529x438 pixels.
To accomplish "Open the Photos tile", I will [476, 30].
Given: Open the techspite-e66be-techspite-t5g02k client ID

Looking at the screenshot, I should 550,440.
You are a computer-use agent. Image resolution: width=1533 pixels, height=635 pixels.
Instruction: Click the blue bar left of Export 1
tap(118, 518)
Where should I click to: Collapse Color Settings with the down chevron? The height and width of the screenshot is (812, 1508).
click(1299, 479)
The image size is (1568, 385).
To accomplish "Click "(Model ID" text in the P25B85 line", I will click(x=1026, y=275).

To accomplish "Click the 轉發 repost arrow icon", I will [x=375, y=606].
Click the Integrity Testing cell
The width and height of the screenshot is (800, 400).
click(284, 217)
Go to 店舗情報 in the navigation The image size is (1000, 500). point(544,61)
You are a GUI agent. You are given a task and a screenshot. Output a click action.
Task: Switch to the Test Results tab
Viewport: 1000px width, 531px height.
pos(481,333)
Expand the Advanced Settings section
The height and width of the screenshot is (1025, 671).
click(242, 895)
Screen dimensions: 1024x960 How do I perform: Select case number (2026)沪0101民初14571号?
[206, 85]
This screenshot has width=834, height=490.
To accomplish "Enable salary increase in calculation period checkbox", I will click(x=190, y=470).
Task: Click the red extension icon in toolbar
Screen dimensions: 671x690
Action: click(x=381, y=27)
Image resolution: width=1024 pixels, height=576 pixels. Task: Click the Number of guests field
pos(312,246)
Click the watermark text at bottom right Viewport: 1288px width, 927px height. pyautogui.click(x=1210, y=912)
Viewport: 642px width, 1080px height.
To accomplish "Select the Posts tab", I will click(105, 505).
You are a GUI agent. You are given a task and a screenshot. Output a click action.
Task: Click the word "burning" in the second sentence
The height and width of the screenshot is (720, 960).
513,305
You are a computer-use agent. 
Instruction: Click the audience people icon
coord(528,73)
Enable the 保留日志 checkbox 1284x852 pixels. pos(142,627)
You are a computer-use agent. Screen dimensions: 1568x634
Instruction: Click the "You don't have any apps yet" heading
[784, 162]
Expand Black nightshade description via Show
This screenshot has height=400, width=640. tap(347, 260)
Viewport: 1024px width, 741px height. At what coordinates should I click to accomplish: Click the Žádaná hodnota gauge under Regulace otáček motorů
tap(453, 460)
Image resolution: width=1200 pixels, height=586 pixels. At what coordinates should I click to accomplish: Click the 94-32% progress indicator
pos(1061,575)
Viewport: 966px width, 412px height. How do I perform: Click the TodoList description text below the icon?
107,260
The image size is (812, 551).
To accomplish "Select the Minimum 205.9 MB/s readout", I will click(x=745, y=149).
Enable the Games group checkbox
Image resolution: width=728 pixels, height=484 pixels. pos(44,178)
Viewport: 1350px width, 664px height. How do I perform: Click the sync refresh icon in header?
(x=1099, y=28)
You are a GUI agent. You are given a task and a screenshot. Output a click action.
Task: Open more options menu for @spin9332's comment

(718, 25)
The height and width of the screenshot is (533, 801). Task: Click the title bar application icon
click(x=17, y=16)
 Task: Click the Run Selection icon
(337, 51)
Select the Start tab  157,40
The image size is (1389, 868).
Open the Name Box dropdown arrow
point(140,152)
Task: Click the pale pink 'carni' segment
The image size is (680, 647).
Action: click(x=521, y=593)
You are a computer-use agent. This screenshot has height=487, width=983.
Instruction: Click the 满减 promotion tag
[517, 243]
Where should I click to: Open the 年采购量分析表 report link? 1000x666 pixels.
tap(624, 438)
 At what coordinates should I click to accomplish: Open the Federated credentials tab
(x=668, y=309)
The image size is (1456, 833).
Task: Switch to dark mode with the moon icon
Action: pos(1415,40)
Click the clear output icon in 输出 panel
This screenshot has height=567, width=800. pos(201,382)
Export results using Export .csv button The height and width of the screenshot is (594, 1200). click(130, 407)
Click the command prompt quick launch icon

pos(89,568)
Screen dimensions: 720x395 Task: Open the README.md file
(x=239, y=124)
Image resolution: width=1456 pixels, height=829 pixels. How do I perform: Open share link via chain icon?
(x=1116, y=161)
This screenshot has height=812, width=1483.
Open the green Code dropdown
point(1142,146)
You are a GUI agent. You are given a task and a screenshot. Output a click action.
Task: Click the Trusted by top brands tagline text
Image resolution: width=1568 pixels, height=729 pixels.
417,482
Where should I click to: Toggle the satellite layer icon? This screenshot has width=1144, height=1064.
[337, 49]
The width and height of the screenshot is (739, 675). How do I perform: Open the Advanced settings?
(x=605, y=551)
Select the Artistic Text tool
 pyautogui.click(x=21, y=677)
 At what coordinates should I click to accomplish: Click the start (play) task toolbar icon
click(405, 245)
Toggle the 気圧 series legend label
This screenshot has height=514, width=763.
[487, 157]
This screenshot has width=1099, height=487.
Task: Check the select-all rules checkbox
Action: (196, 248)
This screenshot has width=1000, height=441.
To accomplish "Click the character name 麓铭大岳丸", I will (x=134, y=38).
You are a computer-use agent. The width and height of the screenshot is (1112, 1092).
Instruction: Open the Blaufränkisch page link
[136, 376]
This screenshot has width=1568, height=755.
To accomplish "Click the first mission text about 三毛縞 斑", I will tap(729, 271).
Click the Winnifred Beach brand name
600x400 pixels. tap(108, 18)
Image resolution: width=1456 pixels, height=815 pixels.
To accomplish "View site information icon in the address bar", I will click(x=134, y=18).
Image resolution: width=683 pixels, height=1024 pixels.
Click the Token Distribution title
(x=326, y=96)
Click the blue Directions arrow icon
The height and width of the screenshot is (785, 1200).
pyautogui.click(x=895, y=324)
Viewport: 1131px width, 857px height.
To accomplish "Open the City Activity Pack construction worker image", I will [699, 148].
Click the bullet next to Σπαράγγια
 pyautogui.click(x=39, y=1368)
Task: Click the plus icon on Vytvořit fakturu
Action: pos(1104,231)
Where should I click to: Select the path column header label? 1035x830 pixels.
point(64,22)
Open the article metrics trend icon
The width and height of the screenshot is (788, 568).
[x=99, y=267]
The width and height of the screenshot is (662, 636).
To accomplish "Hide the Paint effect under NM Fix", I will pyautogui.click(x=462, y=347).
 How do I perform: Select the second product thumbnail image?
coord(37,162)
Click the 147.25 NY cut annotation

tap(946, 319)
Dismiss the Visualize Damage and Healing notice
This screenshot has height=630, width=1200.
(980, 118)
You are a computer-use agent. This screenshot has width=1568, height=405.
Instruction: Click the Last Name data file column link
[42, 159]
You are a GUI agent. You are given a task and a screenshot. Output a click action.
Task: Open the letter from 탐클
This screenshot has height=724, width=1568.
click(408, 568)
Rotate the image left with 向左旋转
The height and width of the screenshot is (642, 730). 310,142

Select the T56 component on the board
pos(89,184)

═══

WHAT TO DO | The whole listing above is to be output exactly.

OUTPUT OF THE EXERCISE |
529x438 pixels.
To accomplish "Open the Photos tile", I will [476, 30].
Given: Open the techspite-e66be-techspite-t5g02k client ID

Looking at the screenshot, I should 550,440.
You are a computer-use agent. Image resolution: width=1533 pixels, height=635 pixels.
Instruction: Click the blue bar left of Export 1
tap(118, 518)
Where should I click to: Collapse Color Settings with the down chevron? The height and width of the screenshot is (812, 1508).
click(1299, 479)
The image size is (1568, 385).
To accomplish "Click "(Model ID" text in the P25B85 line", I will click(x=1026, y=275).

To accomplish "Click the 轉發 repost arrow icon", I will [x=375, y=606].
Click the Integrity Testing cell
The width and height of the screenshot is (800, 400).
click(284, 217)
Go to 店舗情報 in the navigation The image size is (1000, 500). point(544,61)
You are a GUI agent. You are given a task and a screenshot. Output a click action.
Task: Switch to the Test Results tab
Viewport: 1000px width, 531px height.
pos(481,333)
Expand the Advanced Settings section
The height and width of the screenshot is (1025, 671).
click(242, 895)
Screen dimensions: 1024x960 How do I perform: Select case number (2026)沪0101民初14571号?
[206, 85]
This screenshot has width=834, height=490.
To accomplish "Enable salary increase in calculation period checkbox", I will click(x=190, y=470).
Task: Click the red extension icon in toolbar
Screen dimensions: 671x690
Action: click(x=381, y=27)
Image resolution: width=1024 pixels, height=576 pixels. Task: Click the Number of guests field
pos(312,246)
Click the watermark text at bottom right Viewport: 1288px width, 927px height. pyautogui.click(x=1210, y=912)
Viewport: 642px width, 1080px height.
To accomplish "Select the Posts tab", I will click(105, 505).
You are a GUI agent. You are given a task and a screenshot. Output a click action.
Task: Click the word "burning" in the second sentence
The height and width of the screenshot is (720, 960).
513,305
You are a computer-use agent. 
Instruction: Click the audience people icon
coord(528,73)
Enable the 保留日志 checkbox 1284x852 pixels. pos(142,627)
You are a computer-use agent. Screen dimensions: 1568x634
Instruction: Click the "You don't have any apps yet" heading
[784, 162]
Expand Black nightshade description via Show
This screenshot has height=400, width=640. tap(347, 260)
Viewport: 1024px width, 741px height. At what coordinates should I click to accomplish: Click the Žádaná hodnota gauge under Regulace otáček motorů
tap(453, 460)
Image resolution: width=1200 pixels, height=586 pixels. At what coordinates should I click to accomplish: Click the 94-32% progress indicator
pos(1061,575)
Viewport: 966px width, 412px height. How do I perform: Click the TodoList description text below the icon?
107,260
The image size is (812, 551).
To accomplish "Select the Minimum 205.9 MB/s readout", I will click(x=745, y=149).
Enable the Games group checkbox
Image resolution: width=728 pixels, height=484 pixels. pos(44,178)
Viewport: 1350px width, 664px height. How do I perform: Click the sync refresh icon in header?
(x=1099, y=28)
You are a GUI agent. You are given a task and a screenshot. Output a click action.
Task: Open more options menu for @spin9332's comment

(718, 25)
The height and width of the screenshot is (533, 801). Task: Click the title bar application icon
click(x=17, y=16)
 Task: Click the Run Selection icon
(337, 51)
Select the Start tab  157,40
The image size is (1389, 868).
Open the Name Box dropdown arrow
point(140,152)
Task: Click the pale pink 'carni' segment
The image size is (680, 647).
Action: click(x=521, y=593)
You are a computer-use agent. This screenshot has height=487, width=983.
Instruction: Click the 满减 promotion tag
[517, 243]
Where should I click to: Open the 年采购量分析表 report link? 1000x666 pixels.
tap(624, 438)
 At what coordinates should I click to accomplish: Open the Federated credentials tab
(x=668, y=309)
The image size is (1456, 833).
Task: Switch to dark mode with the moon icon
Action: pos(1415,40)
Click the clear output icon in 输出 panel
This screenshot has height=567, width=800. pos(201,382)
Export results using Export .csv button The height and width of the screenshot is (594, 1200). click(130, 407)
Click the command prompt quick launch icon

pos(89,568)
Screen dimensions: 720x395 Task: Open the README.md file
(x=239, y=124)
Image resolution: width=1456 pixels, height=829 pixels. How do I perform: Open share link via chain icon?
(x=1116, y=161)
This screenshot has height=812, width=1483.
Open the green Code dropdown
point(1142,146)
You are a GUI agent. You are given a task and a screenshot. Output a click action.
Task: Click the Trusted by top brands tagline text
Image resolution: width=1568 pixels, height=729 pixels.
417,482
Where should I click to: Toggle the satellite layer icon? This screenshot has width=1144, height=1064.
[337, 49]
The width and height of the screenshot is (739, 675). How do I perform: Open the Advanced settings?
(x=605, y=551)
Select the Artistic Text tool
 pyautogui.click(x=21, y=677)
 At what coordinates should I click to accomplish: Click the start (play) task toolbar icon
click(405, 245)
Toggle the 気圧 series legend label
This screenshot has height=514, width=763.
[487, 157]
This screenshot has width=1099, height=487.
Task: Check the select-all rules checkbox
Action: (196, 248)
This screenshot has width=1000, height=441.
To accomplish "Click the character name 麓铭大岳丸", I will (x=134, y=38).
You are a computer-use agent. The width and height of the screenshot is (1112, 1092).
Instruction: Open the Blaufränkisch page link
[136, 376]
This screenshot has width=1568, height=755.
To accomplish "Click the first mission text about 三毛縞 斑", I will tap(729, 271).
Click the Winnifred Beach brand name
600x400 pixels. tap(108, 18)
Image resolution: width=1456 pixels, height=815 pixels.
To accomplish "View site information icon in the address bar", I will click(x=134, y=18).
Image resolution: width=683 pixels, height=1024 pixels.
Click the Token Distribution title
(x=326, y=96)
Click the blue Directions arrow icon
The height and width of the screenshot is (785, 1200).
pyautogui.click(x=895, y=324)
Viewport: 1131px width, 857px height.
To accomplish "Open the City Activity Pack construction worker image", I will [699, 148].
Click the bullet next to Σπαράγγια
 pyautogui.click(x=39, y=1368)
Task: Click the plus icon on Vytvořit fakturu
Action: pos(1104,231)
Where should I click to: Select the path column header label? 1035x830 pixels.
point(64,22)
Open the article metrics trend icon
The width and height of the screenshot is (788, 568).
[x=99, y=267]
The width and height of the screenshot is (662, 636).
To accomplish "Hide the Paint effect under NM Fix", I will pyautogui.click(x=462, y=347).
 How do I perform: Select the second product thumbnail image?
coord(37,162)
Click the 147.25 NY cut annotation

tap(946, 319)
Dismiss the Visualize Damage and Healing notice
This screenshot has height=630, width=1200.
(980, 118)
You are a computer-use agent. This screenshot has width=1568, height=405.
Instruction: Click the Last Name data file column link
[42, 159]
You are a GUI agent. You are given a task and a screenshot. Output a click action.
Task: Open the letter from 탐클
This screenshot has height=724, width=1568.
click(408, 568)
Rotate the image left with 向左旋转
The height and width of the screenshot is (642, 730). 310,142

Select the T56 component on the board
pos(89,184)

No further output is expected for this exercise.